[Stored data]
***

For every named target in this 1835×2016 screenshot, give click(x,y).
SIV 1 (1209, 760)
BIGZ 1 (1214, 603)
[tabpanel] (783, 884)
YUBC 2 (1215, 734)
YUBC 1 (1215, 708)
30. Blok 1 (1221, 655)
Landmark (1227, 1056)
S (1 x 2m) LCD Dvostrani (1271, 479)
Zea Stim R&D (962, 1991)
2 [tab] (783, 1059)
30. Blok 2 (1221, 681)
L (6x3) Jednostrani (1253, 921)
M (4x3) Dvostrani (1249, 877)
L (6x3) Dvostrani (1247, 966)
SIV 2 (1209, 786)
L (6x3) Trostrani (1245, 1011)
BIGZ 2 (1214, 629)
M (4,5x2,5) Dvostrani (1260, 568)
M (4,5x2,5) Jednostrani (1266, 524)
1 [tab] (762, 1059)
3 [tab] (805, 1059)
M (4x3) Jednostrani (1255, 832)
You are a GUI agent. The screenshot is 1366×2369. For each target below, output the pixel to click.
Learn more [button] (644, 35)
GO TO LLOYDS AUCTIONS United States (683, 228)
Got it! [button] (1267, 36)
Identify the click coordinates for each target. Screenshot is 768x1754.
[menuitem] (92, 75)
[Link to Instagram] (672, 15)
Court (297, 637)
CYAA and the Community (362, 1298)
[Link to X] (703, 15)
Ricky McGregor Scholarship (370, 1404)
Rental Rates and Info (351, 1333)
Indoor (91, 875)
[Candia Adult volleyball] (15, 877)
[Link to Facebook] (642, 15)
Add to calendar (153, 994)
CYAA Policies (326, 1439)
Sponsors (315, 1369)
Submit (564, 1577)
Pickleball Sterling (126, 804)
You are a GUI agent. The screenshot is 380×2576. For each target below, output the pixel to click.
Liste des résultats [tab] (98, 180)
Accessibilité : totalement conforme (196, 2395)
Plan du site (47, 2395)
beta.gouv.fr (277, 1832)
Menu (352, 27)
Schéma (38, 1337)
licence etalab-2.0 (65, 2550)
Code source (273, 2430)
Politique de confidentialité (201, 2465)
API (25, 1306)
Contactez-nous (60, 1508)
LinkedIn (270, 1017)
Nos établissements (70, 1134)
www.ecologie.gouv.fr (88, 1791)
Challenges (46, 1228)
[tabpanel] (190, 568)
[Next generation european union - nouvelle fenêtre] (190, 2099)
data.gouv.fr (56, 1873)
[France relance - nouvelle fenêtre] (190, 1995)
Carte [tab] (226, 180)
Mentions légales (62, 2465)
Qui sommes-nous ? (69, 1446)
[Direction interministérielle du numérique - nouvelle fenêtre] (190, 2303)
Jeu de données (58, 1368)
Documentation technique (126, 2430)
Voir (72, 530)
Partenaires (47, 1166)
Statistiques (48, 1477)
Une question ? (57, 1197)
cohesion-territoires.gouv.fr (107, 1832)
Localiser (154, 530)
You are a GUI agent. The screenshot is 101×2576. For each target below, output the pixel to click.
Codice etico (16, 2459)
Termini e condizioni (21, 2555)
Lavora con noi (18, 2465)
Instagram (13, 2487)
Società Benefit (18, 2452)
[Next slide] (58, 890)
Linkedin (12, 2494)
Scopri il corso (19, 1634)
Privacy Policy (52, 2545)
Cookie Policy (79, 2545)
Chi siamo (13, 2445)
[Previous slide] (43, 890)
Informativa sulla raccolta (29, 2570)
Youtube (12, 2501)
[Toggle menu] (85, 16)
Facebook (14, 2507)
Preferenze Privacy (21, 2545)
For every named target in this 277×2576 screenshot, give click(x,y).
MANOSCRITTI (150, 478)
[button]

***

[Try it] Nothing but the lines from the one containing "Linkedin (12, 2494)" to the end of the entries belongs in the answer, and each must match exactly.

[Answer space]
Linkedin (12, 2494)
Scopri il corso (19, 1634)
Privacy Policy (52, 2545)
Cookie Policy (79, 2545)
Chi siamo (13, 2445)
[Previous slide] (43, 890)
Informativa sulla raccolta (29, 2570)
Youtube (12, 2501)
[Toggle menu] (85, 16)
Facebook (14, 2507)
Preferenze Privacy (21, 2545)
For every named target in this 277×2576 screenshot, give click(x,y).
MANOSCRITTI (150, 478)
[button]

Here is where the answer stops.